With the Clippers, you may ask, what’s different and better this season, other than the triumvirate excellence of Blake Griffin, Chris Paul and DeAndre Jordan? The addition of Marreese Speights. Wrote Andrew Sharp and Rohan Nadkarni for SI.com: “Mo Buckets is a solid 98% responsible for the Clippers’ hot start. Who else can give you such a perfect combination of mean mugs and line-drive threes off the bench? … Seriously, I have no clue why Golden State let Speights walk, especially considering he signed for the minimum.”

As hot as the Clippers are, we know that they are less glittery and popular compared to the other Los Angeles squad. This belongs to the “over-performing” Lakers.

Who’d have expected that the Lakers would win three of their first four games, including a 20-point drubbing of their California neighbors, the Warriors? While they lost yesterday to the Spurs (mainly because D’Angelo Russell, with his 16.8 PPG average, was out with a sore knee), the Lakers are still carrying a surprising 7-win, 6-loss clip.

Kudos to our Filipino-American star Jordan Clarkson. The 6-foot-5 guard whose mom Annette is half-Filipina is averaging 15 points per game. Without Kobe Bryant in the spotlight, this youthful team has blossomed.

“We’ve kind of moved on,” Clarkson said of the post-Kobe era. “It’s almost like breaking up with your girlfriend. It’s kind of weird without them around and stuff. But it’s just us. We’re in our own space now. We’re creating something new.”

DEROZAN. Moving to the individual statistics, who have performed best?

For points, it’s the Raptors’ shooting guard DeMar DeRozan with 33.3 PPG, followed by Russell Westbrook (31.8) and Anthony Davis (30.5).

With DeRozan, what’s fascinating is that he’s accumulating points (including two 40-point games) minus the use of 3-pointers. Beyond the arc, he’s only made six shots in 11 games! So unlike last year’s top-scorer, Mr. Curry.

> WHAT IS NEEDED: Summarize the basketball text above in two sentences.

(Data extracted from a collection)
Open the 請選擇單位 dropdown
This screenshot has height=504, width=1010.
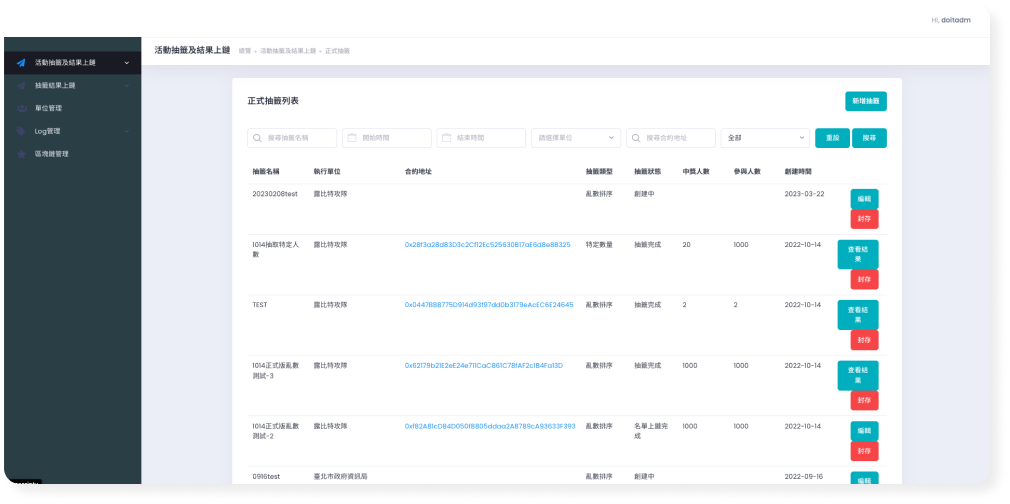pos(575,138)
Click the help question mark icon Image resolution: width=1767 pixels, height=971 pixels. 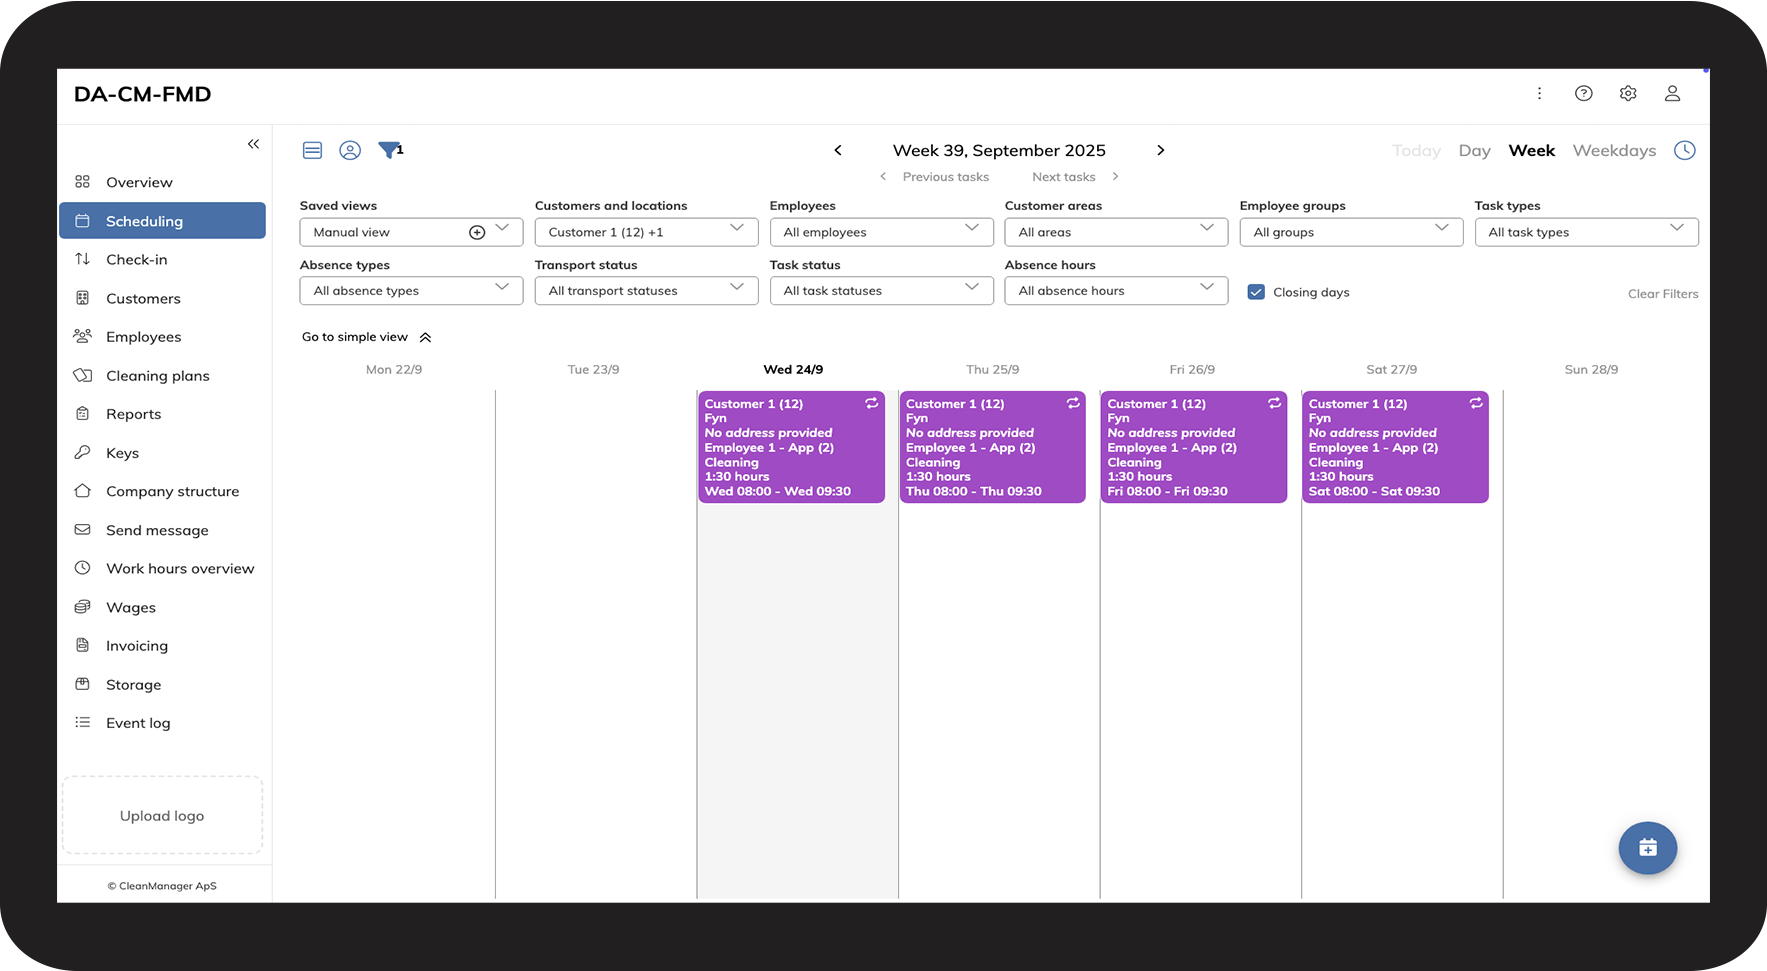point(1583,93)
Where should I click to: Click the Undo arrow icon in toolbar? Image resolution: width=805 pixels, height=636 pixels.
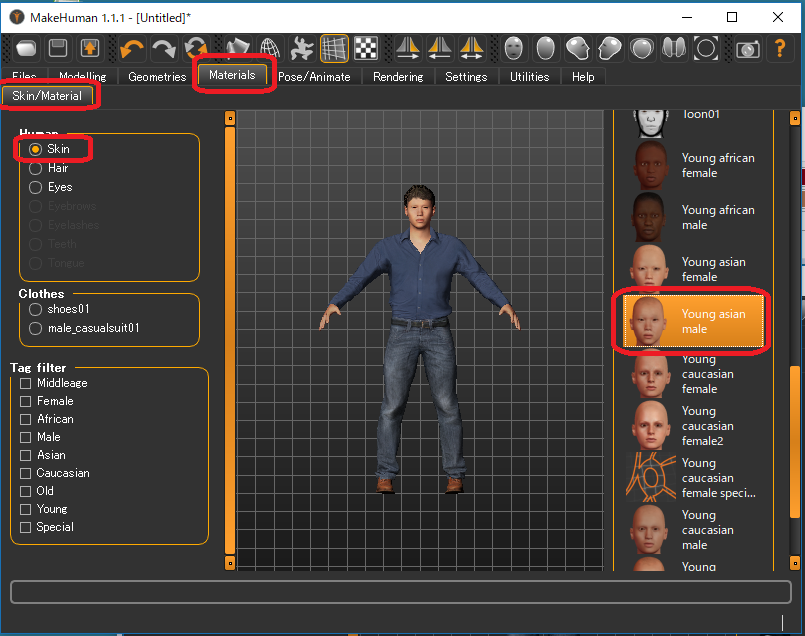click(132, 48)
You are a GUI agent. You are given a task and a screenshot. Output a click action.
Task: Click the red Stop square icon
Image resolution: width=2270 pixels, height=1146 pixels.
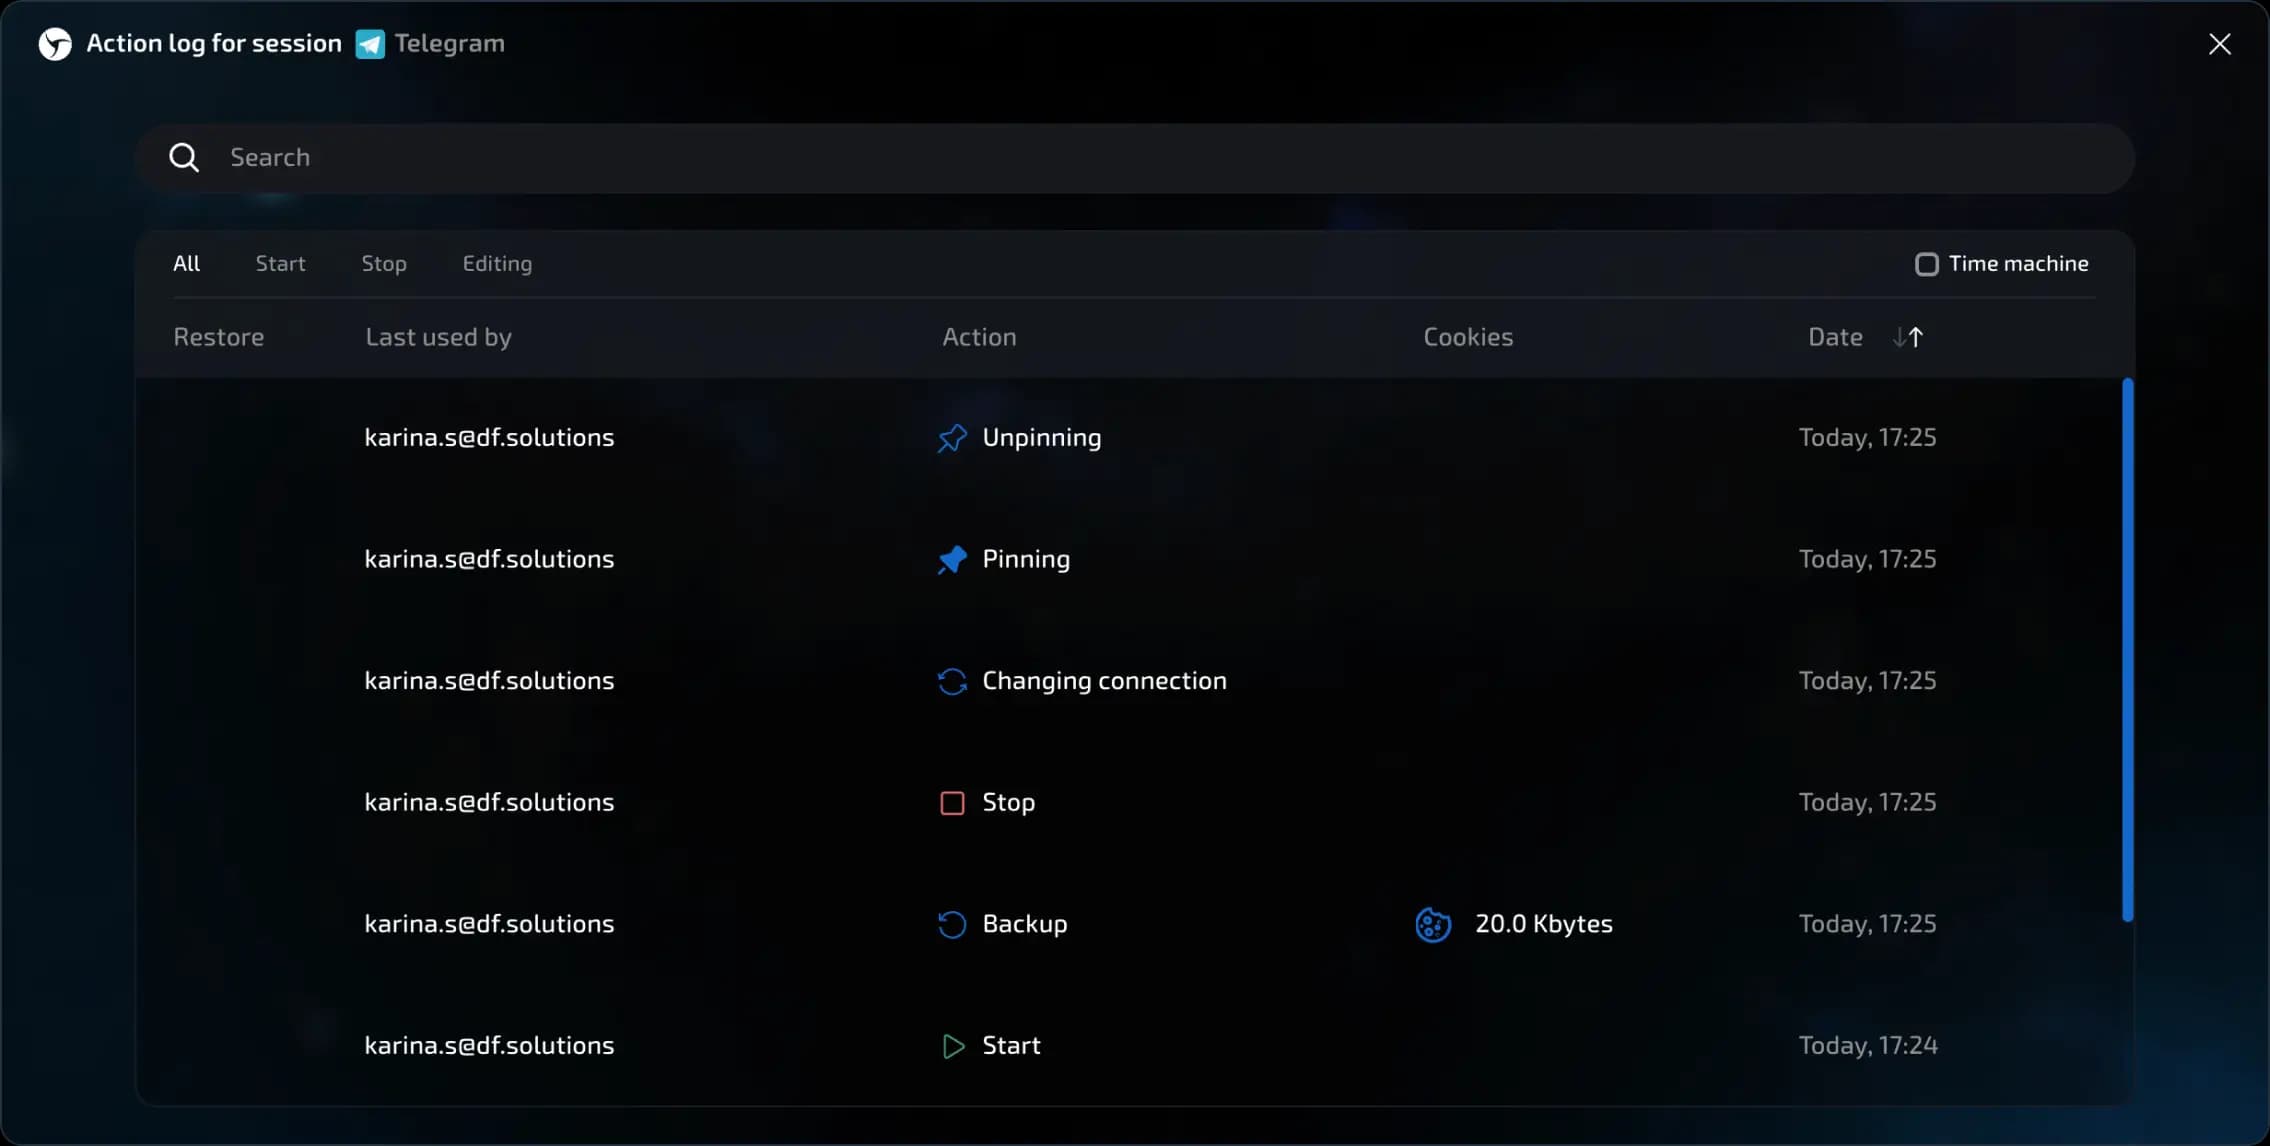pyautogui.click(x=951, y=802)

> THE REPLY: The Clippers' improvement this season is credited to the addition of Marreese Speights, while the Lakers have surprised with a 7-6 record and the play of Jordan Clarkson, who averages 15 points per game in the post-Kobe era. DeMar DeRozan tops the individual scoring statistics at 33.3 points per game, ahead of Russell Westbrook and Anthony Davis, despite making only six 3-pointers in 11 games.